What to Know
The CEO and president of the oldest New York credit union is facing charges in connection to embezzling money
Kam Wong, allegedly engaged in a long-running scheme to obtain money that he wasn’t entitled to from the credit union
Wong allegedly spent about $3.55 million of the money he embezzled on New York State Lottery tickets, authorities say
The CEO and president of the oldest New York credit union is facing charges in connection to embezzling money, which he allegedly used to buy millions of dollars worth of lottery tickets, among other things, authorities say.
From at least 2013 to January 2018, Kam Wong engaged in a long-running scheme to obtain money that he wasn’t entitled to from the credit union for which he served as chief executive officer and president, according to the U.S. Attorney of the Southern District of New York Geoffrey S. Berman.
Wong, 62, allegedly deposited the proceeds of his scheme into a credit account between July 2013 and January 2018. He then withdrew about $1.9 million over the course of more than 2,500 transactions, officials say, adding that from this account, he also spent about $3.55 million on New York State Lottery tickets.
Wong allegedly took steps to conceal what he had done by submitting sham invoices for dental work never performed on him or paid by him and obtained reimbursement for hundreds of thousands of dollars of such nonexistent dental work, Berman says.

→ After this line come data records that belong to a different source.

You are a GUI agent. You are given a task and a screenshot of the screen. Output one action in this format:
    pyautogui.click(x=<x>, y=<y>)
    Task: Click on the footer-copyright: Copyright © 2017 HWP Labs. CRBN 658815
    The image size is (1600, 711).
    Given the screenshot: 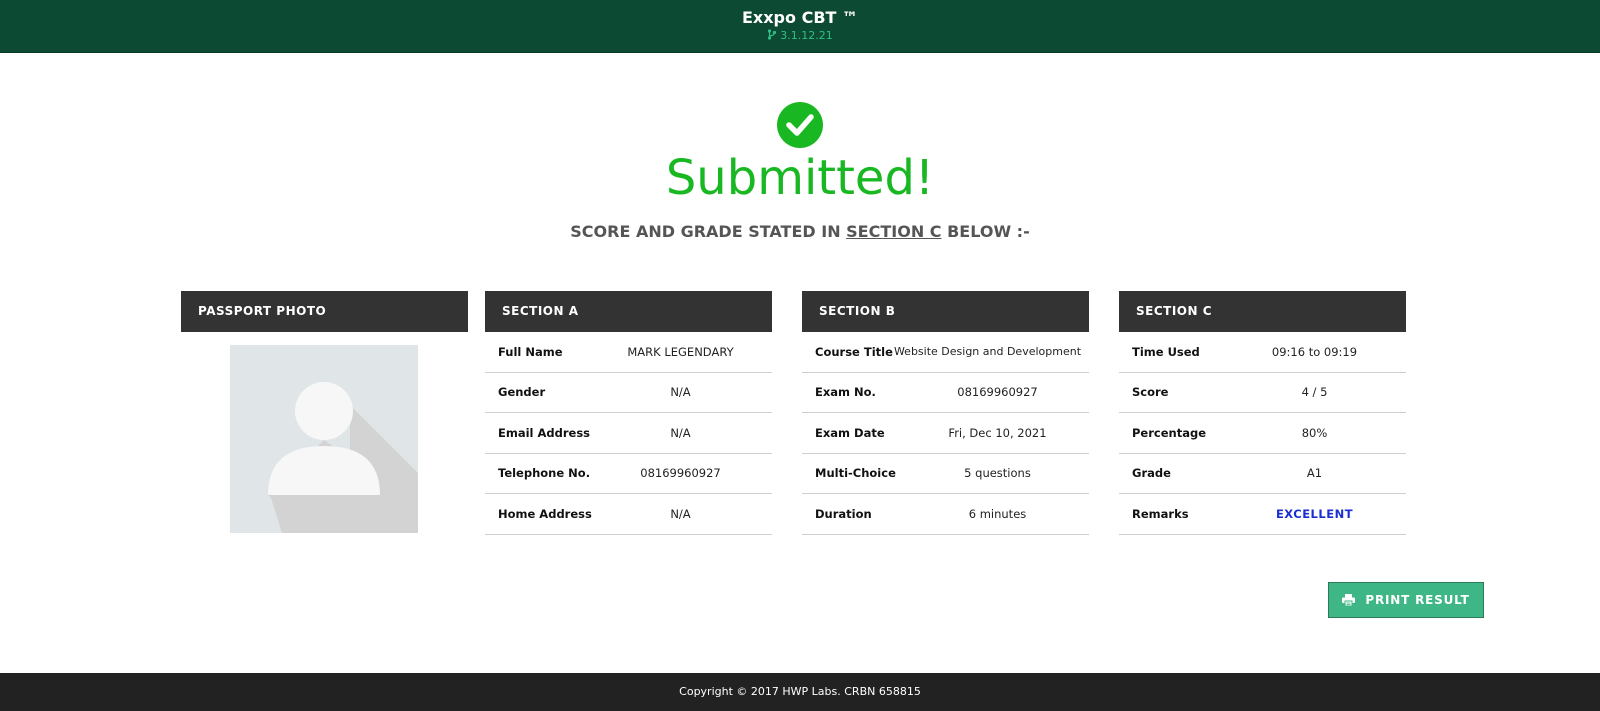 What is the action you would take?
    pyautogui.click(x=800, y=692)
    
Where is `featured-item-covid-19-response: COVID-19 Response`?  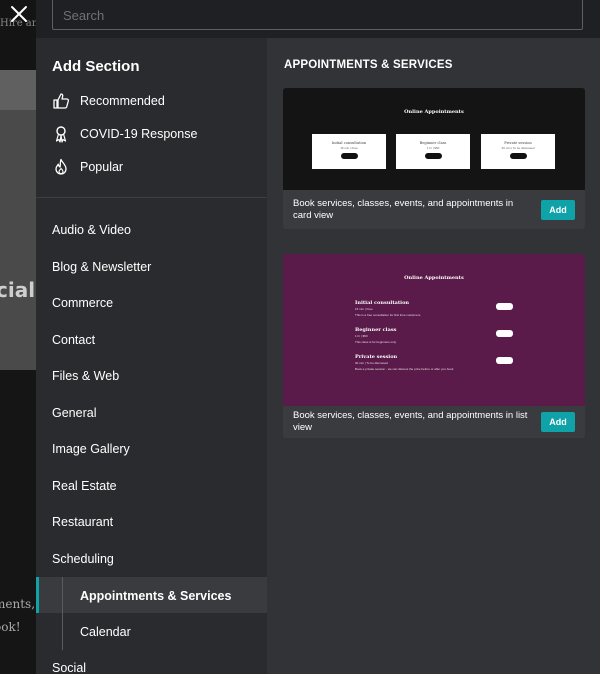 featured-item-covid-19-response: COVID-19 Response is located at coordinates (124, 134).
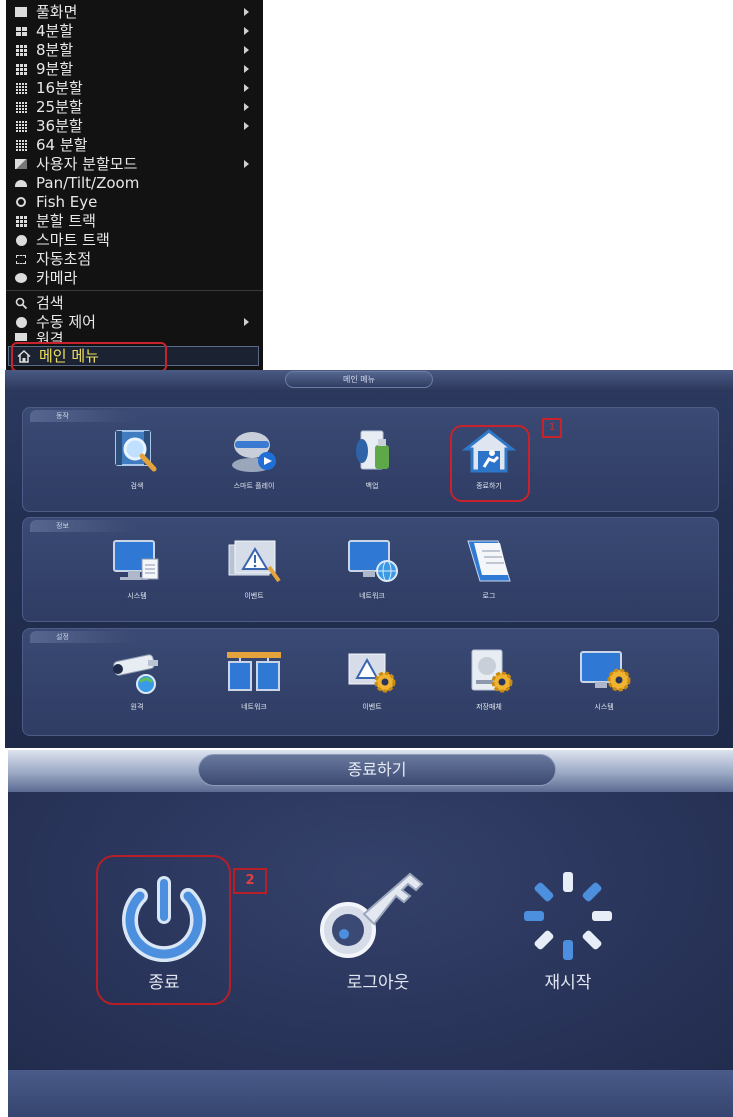 Image resolution: width=733 pixels, height=1117 pixels. Describe the element at coordinates (21, 126) in the screenshot. I see `grid-36-icon` at that location.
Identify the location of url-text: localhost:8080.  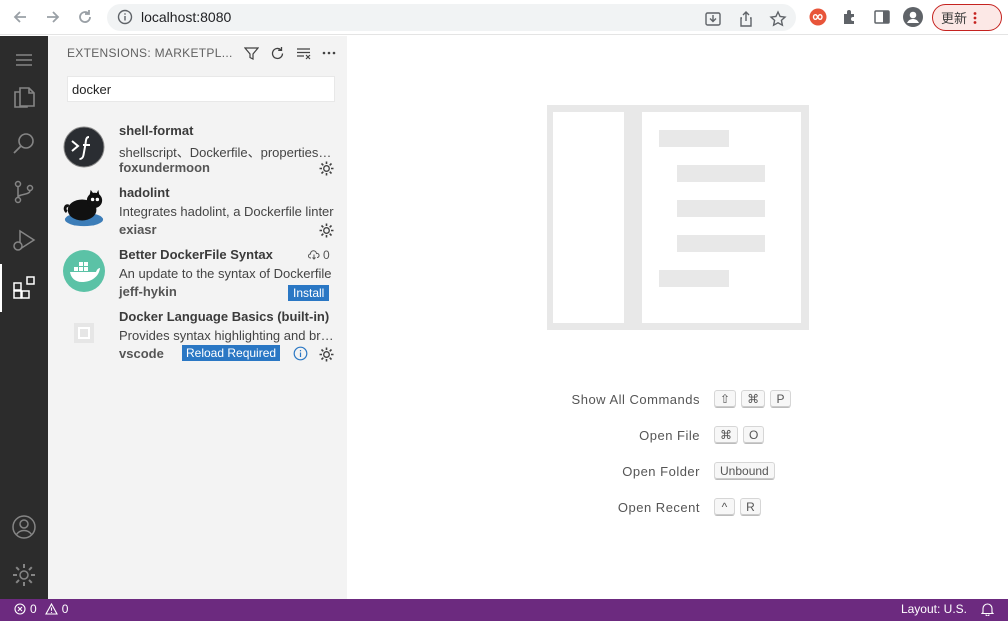
(186, 17).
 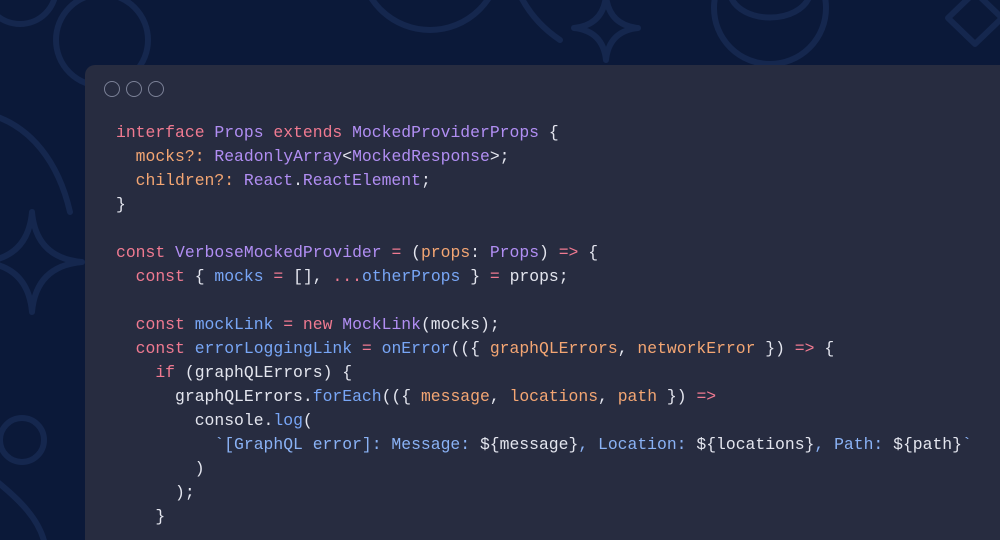 What do you see at coordinates (313, 276) in the screenshot?
I see `code-punctuation: [],` at bounding box center [313, 276].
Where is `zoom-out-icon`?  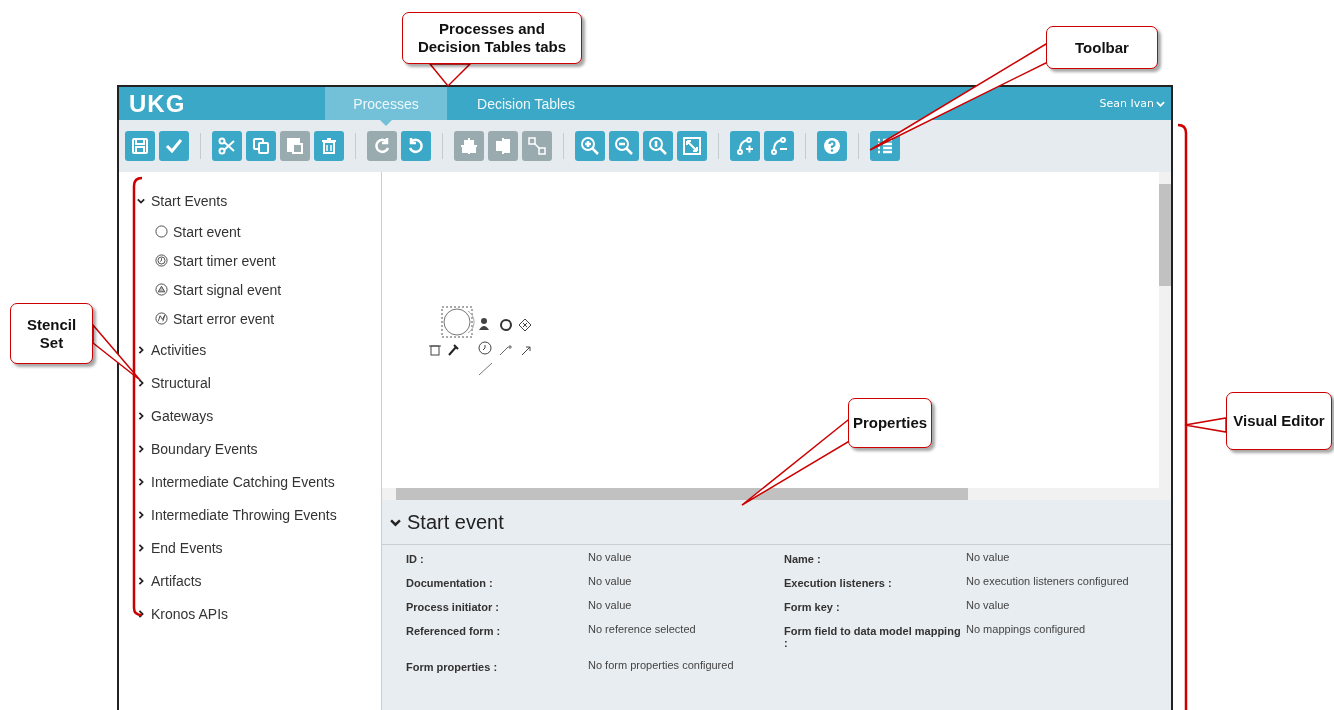 zoom-out-icon is located at coordinates (624, 146).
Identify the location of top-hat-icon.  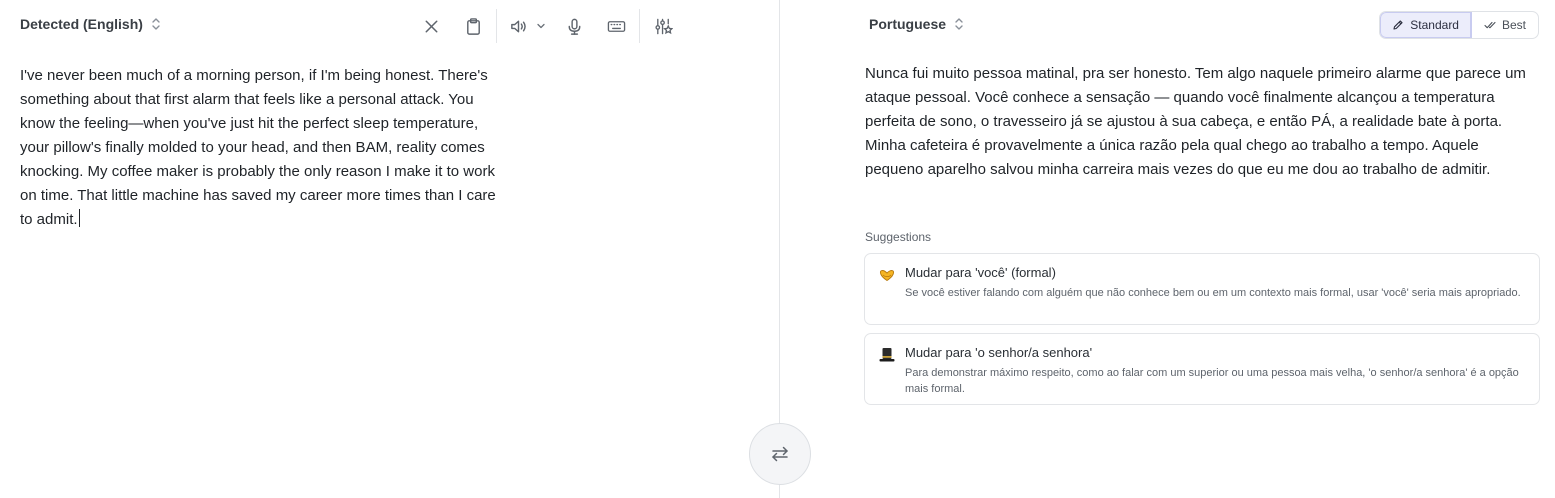
(887, 355).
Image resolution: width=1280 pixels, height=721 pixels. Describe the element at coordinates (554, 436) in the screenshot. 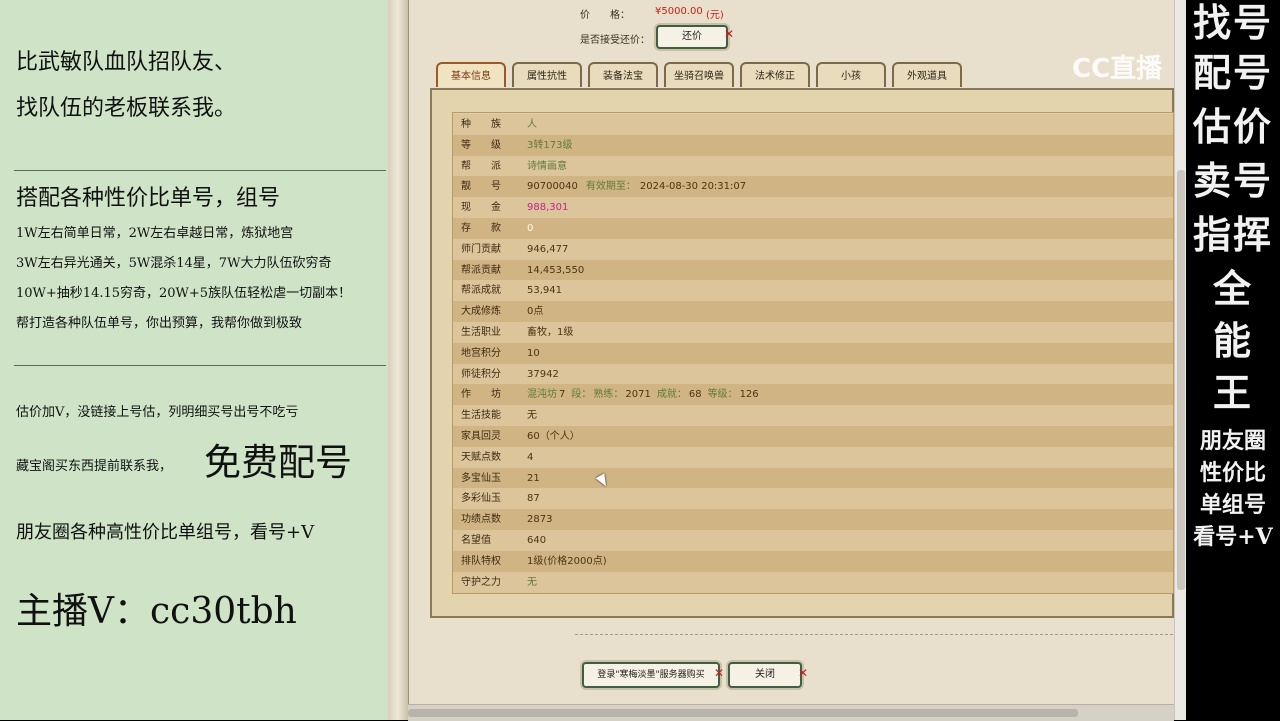

I see `info-row-value: 60（个人）` at that location.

According to authorities, Wong also allegedly obtained numerous other payments from the credit union under questionable circumstances, including millions of dollars in cash in lieu of a long-term disability insurance policy; reimbursement payments for repairs to a luxury vehicle the credit union leased to him; cash withdrawals from his business credit card to purportedly test out the ATMs; substantial educational, housing, and living expenses for acquaintances, whom the credit union hired at his direction to be interns; tens of thousands of dollars in annual cash advances, for which he provided no supporting documentation; and payments for 320 days of purportedly unused sick leave, in violation of is contract and the credit union’s policies.
In early 2018, Wong learned about the investigation and allegedly misled federal agents and the credit union’s board members in order to justify some of these payments. Subsequently, he was placed on leave by the credit union’s board of directors in late February 2018.
Wong faces one count of embezzlement from a federally insured credit union, one count of bank fraud, one count of wire fraud, each of which carries a maximum penalty of 30 years in prison, and one count of aggravated identify theft, which carries a mandatory two-year consecutive term in prison.
It is not immediately clear if Wong retained an attorney that could comment on the charges.
According to authorities, the credit union in New York State and one of the oldest and largest in the country, providing bank services to nearly 500,000 members, including municipal, state, and federal workers in New York City.
The credit union’s earnings are intended to go back to its members in the form of more favorable rates, as well as fewer and lower fees for products and services.